Analogue Nt Mini
- Manufacturer: Analogue
- Type: Home video game console
- Released: January 23, 2017
- Introductory price: $449.99
- Discontinued: 2020
- Media: Game cartridges, SD card
- CPU: Altera Cyclone V
- Display: HDMI (1080p, 720p, 480p), Analog (RGB, Component, S-video & composite)
- Sound: 48kHz, 16-bit, digital and analog
- Connectivity: NES-style controller ports (4), USB, Famicom expansion port, Famicom microphone input, HDMI output, Analog video output, Analog audio output (RCA)
- Current firmware: 2.3 as of December 12, 2021; 4 years ago
- Predecessor: Analogue Nt
- Website: www.analogue.co/nt-mini

= Analogue Nt Mini =

Home video game console

The Analogue Nt Mini is a video game console designed and manufactured by Analogue. It was designed to play games for the Nintendo Entertainment System and the Famicom, like the original Analogue Nt. Unlike the former, the Nt Mini uses an FPGA for processing.

== History ==
The Analogue Nt Mini was announced in August 2016.

The system cost $449.99 at launch, with the first consoles being shipped on January 23, 2017. Further units were shipped in September 2017.

The final production run of the Analogue Nt Mini, restyled the Analogue Nt Mini Noir Edition occurred in 2020. Delays in shipping this edition led this console to notably experience a significant increase in price in the European Union due to a larger trade dispute later in 2020. The 2020 Nt Mini Noir uses more advanced FPGA hardware than the 2017 Nt Mini and the Nt Mini Noir's firmware is not backwards compatible with the Nt Mini.

==Hardware==
The Nt Mini uses an Altera Cyclone V FPGA processor. Kevin Horton was the lead developer in programming the FPGA.
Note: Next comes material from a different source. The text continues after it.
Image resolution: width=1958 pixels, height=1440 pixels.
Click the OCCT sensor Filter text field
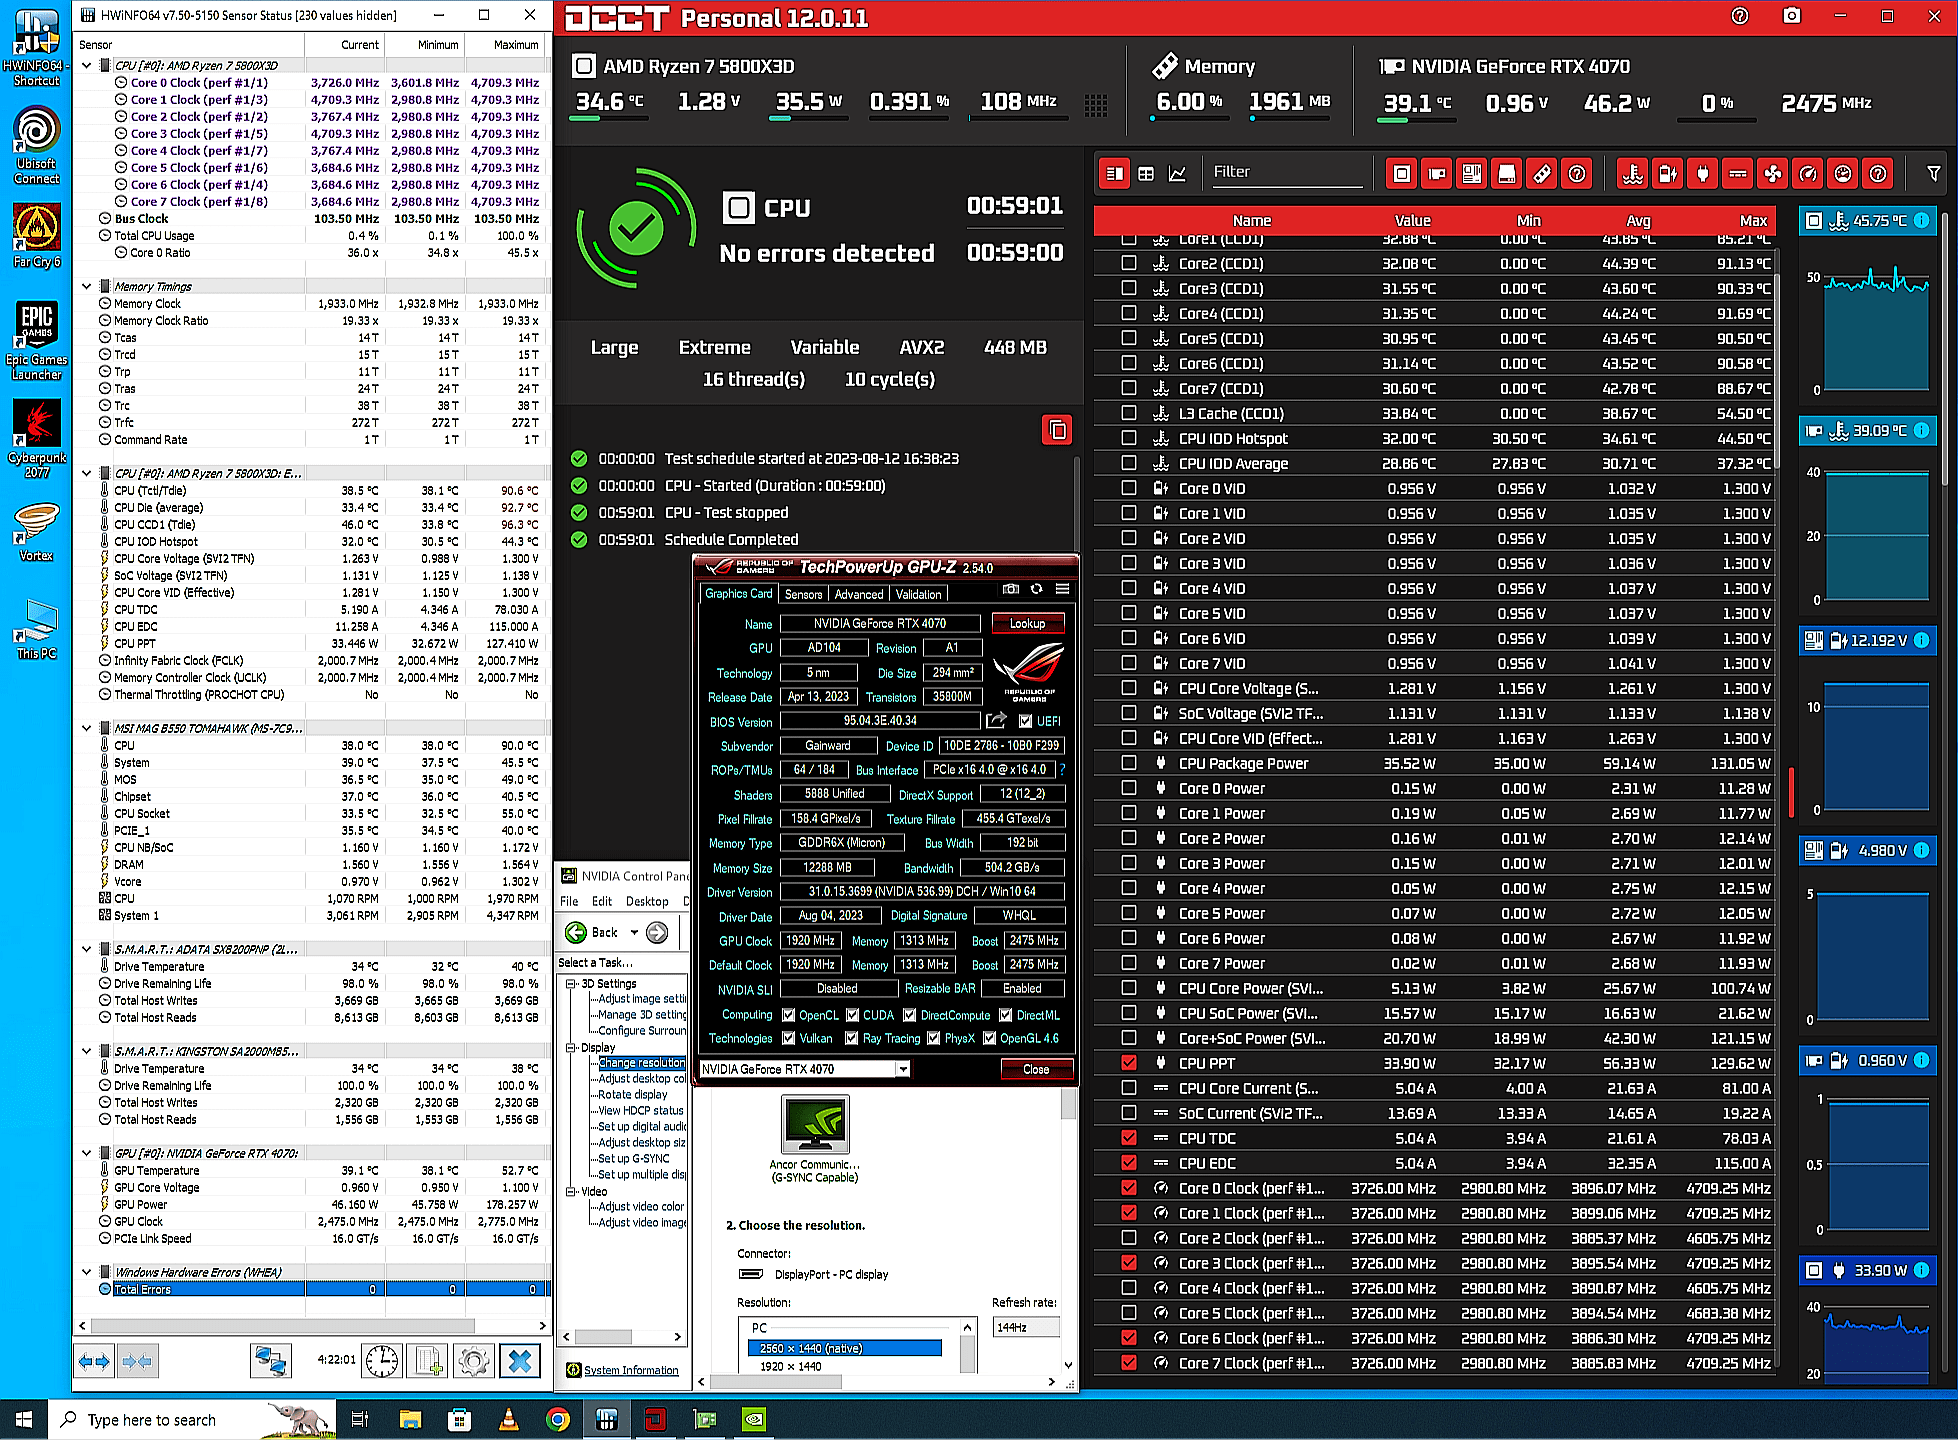[x=1285, y=172]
The Nt Mini features a 1080p HDMI, analog video (RGB, Component, S-Video, & Composite), analog audio (48 kHz 16-bit), four original NES-style controller ports, a Famicom expansion port, and a Famicom microphone input. It has two cartridge slots, one for NES cartridges and another for Famicom cartridges. The Nt Mini is compatible with most NES expansion peripherals like the NES Zapper Light Gun, R.O.B. and the Power Pad. It is also compatible with Famicom expansion devices like the Famicom Disk System and Datach Joint ROM System. Like its predecessor, the Nt Mini's enclosure is made of an aluminum alloy uni-body enclosure manufactured from 6061 aluminum.

Game selection occurs via cartridge or, through "jailbreak" firmware by an SD card slot. New firmware can also be loaded using the SD card slot. "Jailbreak" firmware allows for loading games through ROMs and also allows the Nt Mini to simulate other systems such as Game Boy, Game Boy Color, Master System, Game Gear, ColecoVision, Atari 2600, Atari 7800, Fairchild Channel F, Magnavox Odyssey 2, Watara Supervision, Gamate, GameKing, Entex Adventure Vision, Arcadia 2001, Mega Duck, RCA Studio II, VTech CreatiVision and VideoBrain Family Computer. The Nt Mini Noir's jailbreak firmware additionally supports the Famicom Disk System, Nintendo VS. System, Intellivision, Genesis and adds an SPC player and a Mandelbrot set viewer.